Dramatic body camera footage captured the moment Texas police arrived at the home of a British man who fatally shot his daughter after they got into an argument about President Donald Trump.
Lucy Harrison, a 23-year-old fashion buyer who lived in Warrington, Cheshire, was visiting her father, Kris Harrison, and his family in Prosper, a suburb of Dallas, when she was shot in the chest on January 10, 2025.
Footage released by the Cheshire Coroner’s Court shows Kris Harrison telling a police officer that he and his daughter were “talking about guns” as they were getting ready to bring her to the airport.
“She said, ‘You got a gun?’ I said, yes, I got it out and it just went off and she stood there like, as I pulled it out,” Harrison said. “It went off,” Harrison told police last year in the footage, which was released by the Cheshire Coroner’s Court.
“I put it on the bed straight away,” he added. “It was in the bedside cabinet. In a locked box. And we took it out to look and just as I picked it up, it went off.”

Lucy’s boyfriend, Sam Littler, can be seen in the clip holding his hands on his head as Harrison speaks with the officer.
An inquest at Cheshire Coroner’s Court concluded last Wednesday with a senior coroner ruling Lucy had been unlawfully killed.
“To shoot her through the chest whilst she was standing would have required him to have been pointing the gun at his daughter, without checking for bullets, and pulling the trigger,” senior coroner Jacqueline Devonish said. “I find these actions to be reckless.”
Family members were in tears as the coroner said she found Lucy had died due to unlawful killing on the grounds of gross negligence manslaughter.
Speaking outside the coroner’s court, Lucy’s mother, Jane Coates, said: “Today’s outcome has finally given Luce her voice back, after what has been an unrelenting year of deep shock, grief and fight.”
She said her daughter was “failed” by Texan gun laws and decisions made by the police department in Prosper.
Lucy’s boyfriend, who was with her on the trip, told the inquest earlier Wednesday that she had gotten into an argument with her father about Trump, who was soon to be inaugurated, the same day she was killed.
He said that about half an hour before they were planning to leave for the airport, Harrison took his daughter to the bedroom where he kept a Glock semi-automatic handgun secured in his bedside cabinet.
Littler said he heard a loud bang about 15 seconds after they went into the room, and then heard Harrison screaming for his wife.
“I remember running into the room and Lucy was lying on the floor near the entrance to the bathroom and Kris was just screaming, just sort of nonsense,” Littler said.
Harrison did not attend the two-day hearing in Cheshire Coroner’s Court but said in a statement that he bought the weapon to give his family a “sense of security.” Texas laws allow him to own the gun without a license.
The father claimed his daughter asked to see the gun, having never discussed his gun ownership with him before.
However, the inquest heard evidence from others that Lucy knew her father had a weapon in the home and disagreed with it.
In the statement, Mr Harrison, who admitted drinking wine earlier in the day, said: “As I lifted the gun to show her I suddenly heard a loud bang.
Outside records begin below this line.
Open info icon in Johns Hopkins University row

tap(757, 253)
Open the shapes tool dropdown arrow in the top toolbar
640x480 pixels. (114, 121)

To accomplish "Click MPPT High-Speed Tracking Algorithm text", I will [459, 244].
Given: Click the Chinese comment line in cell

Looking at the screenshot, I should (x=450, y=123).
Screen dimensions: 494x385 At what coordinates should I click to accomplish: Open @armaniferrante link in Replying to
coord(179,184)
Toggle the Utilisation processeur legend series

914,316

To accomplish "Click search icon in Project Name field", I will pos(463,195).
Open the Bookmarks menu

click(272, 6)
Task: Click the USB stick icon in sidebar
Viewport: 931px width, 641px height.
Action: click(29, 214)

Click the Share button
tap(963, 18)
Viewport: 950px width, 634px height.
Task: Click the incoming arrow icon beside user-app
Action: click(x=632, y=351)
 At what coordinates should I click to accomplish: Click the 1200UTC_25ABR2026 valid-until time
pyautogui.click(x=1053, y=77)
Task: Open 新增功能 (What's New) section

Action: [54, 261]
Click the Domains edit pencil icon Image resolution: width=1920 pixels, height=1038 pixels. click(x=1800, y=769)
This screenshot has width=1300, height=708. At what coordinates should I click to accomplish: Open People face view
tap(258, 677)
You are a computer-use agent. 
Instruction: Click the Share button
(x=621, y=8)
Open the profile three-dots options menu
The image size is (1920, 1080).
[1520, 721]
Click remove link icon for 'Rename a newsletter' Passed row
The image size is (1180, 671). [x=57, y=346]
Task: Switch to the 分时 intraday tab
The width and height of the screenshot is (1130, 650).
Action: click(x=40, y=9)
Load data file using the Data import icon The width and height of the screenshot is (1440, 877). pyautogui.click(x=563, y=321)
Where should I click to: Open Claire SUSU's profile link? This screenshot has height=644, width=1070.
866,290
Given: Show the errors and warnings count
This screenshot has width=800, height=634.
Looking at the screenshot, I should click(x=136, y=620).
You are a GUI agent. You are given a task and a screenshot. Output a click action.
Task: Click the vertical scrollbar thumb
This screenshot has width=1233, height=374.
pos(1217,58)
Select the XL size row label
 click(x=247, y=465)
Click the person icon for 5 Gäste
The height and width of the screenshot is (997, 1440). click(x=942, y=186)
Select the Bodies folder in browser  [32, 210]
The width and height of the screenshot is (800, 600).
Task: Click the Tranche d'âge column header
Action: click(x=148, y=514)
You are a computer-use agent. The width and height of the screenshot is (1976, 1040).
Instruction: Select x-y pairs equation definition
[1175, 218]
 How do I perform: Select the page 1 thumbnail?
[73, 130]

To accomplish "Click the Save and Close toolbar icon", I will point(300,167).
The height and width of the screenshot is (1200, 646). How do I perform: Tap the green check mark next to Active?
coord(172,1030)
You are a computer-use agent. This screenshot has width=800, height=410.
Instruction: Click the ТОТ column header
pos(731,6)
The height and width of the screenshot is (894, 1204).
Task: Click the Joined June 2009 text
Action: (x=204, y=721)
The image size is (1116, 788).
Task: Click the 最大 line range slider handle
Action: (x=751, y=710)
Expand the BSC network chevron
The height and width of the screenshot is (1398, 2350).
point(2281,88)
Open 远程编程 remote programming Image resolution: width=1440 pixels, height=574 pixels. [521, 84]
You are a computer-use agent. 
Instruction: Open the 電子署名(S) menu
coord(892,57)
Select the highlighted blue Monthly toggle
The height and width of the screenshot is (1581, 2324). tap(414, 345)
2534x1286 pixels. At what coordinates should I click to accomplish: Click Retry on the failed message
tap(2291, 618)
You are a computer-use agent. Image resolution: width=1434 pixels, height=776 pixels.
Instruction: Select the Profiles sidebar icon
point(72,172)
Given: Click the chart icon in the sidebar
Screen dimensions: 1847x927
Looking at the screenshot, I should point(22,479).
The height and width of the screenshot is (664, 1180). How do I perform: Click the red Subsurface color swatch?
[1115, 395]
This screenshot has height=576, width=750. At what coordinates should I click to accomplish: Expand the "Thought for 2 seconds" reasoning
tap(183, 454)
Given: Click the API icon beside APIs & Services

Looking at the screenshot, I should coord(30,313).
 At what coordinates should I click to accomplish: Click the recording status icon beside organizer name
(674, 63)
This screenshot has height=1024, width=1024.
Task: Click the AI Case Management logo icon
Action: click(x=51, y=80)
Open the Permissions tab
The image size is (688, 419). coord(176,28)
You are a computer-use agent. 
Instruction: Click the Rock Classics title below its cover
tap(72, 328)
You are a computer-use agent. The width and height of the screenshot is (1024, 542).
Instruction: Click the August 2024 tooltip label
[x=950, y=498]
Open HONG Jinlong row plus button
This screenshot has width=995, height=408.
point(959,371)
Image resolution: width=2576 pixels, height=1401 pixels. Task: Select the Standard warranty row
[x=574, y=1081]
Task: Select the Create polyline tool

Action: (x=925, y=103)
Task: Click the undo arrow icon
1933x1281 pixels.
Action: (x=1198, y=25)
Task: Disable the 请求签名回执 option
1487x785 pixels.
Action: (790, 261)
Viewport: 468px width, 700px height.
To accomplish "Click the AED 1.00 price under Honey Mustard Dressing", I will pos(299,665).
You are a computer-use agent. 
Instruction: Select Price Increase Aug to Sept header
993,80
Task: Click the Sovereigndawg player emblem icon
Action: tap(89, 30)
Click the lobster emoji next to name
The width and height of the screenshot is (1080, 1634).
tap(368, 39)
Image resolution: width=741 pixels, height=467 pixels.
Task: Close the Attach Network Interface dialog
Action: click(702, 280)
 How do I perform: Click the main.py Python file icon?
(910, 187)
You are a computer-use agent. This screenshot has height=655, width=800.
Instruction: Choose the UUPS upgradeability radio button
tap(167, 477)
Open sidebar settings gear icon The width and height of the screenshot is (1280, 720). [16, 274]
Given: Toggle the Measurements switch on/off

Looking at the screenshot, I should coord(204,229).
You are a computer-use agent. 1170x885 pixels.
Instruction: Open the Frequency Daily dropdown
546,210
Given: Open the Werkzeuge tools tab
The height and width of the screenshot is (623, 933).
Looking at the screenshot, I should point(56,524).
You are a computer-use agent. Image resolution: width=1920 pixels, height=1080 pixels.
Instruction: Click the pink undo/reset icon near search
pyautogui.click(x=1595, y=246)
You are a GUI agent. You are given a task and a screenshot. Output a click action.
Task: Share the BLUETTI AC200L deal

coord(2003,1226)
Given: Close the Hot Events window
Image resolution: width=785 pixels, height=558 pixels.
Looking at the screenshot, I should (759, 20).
I did not understand what had happened. Lucy immediately fell.”
He told police at the scene: “We got it out to have a look and just as I picked it up it just went off.”
Devonish, the coroner, found that Harrison also did not immediately tell others that he had been the one to shoot Lucy.
“He knew full well he had shot his own daughter, pointing a gun at chest height and pulling the trigger,” Devonish said. “He did not ensure that this information was passed to 911. With a bullet through her heart, her prognosis was poor in any event.”
Devonish described Harrison as a “secret drinker” and said she had “no doubt whatsoever” that he had been drinking throughout the day his daughter was killed.
The coroner accepted that Harrison did not know the gun was loaded, but did not accept that Lucy would have asked to see the gun, since she was against weapons.
“His actions have killed his own daughter and in the cold light of day it is hoped that he now recognises the risk he posed to her life in circumstances in which he had no experience of guns, had undertaken no training and had never fired a gun,” Devonish said.
The inquest also heard that police in Texas failed to test Harrison for alcohol, even though they had suspected he had been drinking after smelling alcohol on his breath.
Meanwhile, a grand jury in the U.S. determined there was insufficient evidence to charge anyone, including Harrison, in connection with Lucy’s death.
“She was young, vibrant and beautiful, with her whole life ahead of her, and this was a most tragic death,” the coroner concluded.